- **Task details**
Scan the entries below for the word "arrow". Copy each line that has it.

- **Given data**
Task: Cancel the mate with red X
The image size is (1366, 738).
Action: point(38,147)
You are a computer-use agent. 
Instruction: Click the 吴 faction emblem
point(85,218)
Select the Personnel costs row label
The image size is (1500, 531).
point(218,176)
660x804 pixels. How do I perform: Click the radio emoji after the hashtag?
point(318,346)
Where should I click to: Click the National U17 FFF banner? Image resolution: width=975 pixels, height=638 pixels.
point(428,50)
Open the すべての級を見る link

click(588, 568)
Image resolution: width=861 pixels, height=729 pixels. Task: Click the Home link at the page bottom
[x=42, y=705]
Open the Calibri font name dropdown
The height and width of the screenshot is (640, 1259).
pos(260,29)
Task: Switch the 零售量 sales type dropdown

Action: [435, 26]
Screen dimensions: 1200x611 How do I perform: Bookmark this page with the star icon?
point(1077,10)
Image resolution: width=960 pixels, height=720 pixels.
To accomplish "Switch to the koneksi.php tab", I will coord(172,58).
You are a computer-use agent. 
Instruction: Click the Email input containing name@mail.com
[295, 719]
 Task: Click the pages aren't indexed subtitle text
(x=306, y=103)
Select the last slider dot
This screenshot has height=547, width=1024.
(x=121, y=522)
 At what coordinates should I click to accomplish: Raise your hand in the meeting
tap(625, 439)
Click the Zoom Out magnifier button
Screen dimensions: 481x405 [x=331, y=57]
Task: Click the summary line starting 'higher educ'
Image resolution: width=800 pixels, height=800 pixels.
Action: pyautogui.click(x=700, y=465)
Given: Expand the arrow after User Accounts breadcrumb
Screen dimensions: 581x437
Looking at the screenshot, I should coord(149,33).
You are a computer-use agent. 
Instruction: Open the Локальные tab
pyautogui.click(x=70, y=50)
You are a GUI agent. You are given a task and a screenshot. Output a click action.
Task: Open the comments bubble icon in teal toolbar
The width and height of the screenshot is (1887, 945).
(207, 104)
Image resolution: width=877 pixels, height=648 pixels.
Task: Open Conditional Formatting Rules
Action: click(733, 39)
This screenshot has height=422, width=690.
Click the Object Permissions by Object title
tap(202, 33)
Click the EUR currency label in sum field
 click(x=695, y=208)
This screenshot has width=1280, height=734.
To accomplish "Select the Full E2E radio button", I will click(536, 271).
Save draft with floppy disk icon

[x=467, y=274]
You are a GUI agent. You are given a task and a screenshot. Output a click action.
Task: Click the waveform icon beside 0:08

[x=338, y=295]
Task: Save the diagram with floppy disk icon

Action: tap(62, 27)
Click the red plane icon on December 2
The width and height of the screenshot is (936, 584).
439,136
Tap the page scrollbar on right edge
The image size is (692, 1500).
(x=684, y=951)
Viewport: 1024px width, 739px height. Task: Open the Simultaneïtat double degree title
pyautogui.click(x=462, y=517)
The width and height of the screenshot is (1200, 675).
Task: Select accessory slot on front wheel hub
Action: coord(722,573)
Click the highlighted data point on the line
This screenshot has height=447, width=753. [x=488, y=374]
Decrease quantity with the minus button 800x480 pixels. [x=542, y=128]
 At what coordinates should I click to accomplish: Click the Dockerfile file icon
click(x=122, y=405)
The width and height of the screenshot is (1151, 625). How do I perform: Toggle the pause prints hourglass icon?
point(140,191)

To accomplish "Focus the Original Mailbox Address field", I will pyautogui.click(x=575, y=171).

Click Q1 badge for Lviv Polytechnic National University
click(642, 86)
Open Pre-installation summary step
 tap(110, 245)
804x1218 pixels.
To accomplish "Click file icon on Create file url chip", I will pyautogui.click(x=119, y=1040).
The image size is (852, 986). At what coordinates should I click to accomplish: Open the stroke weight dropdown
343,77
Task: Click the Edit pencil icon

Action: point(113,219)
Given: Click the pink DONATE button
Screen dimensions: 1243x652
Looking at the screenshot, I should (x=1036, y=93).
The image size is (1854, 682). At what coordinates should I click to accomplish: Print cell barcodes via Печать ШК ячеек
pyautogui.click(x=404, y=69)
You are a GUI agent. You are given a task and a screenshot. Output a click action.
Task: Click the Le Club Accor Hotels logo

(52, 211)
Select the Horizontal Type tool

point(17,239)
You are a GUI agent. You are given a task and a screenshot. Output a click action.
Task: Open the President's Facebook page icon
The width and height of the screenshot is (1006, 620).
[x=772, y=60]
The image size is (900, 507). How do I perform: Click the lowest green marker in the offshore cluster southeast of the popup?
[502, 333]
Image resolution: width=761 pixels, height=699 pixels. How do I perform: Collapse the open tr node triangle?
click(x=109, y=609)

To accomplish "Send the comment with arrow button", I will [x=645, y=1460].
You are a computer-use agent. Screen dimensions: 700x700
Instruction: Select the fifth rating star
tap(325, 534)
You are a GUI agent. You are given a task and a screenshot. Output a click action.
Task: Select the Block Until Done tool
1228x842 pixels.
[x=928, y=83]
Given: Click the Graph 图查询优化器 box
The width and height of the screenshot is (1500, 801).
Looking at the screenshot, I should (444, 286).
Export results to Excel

- **Answer space**
Given: Expand the arrow after User Accounts breadcrumb
To accomplish "Send the comment with arrow button", I will [x=645, y=1460].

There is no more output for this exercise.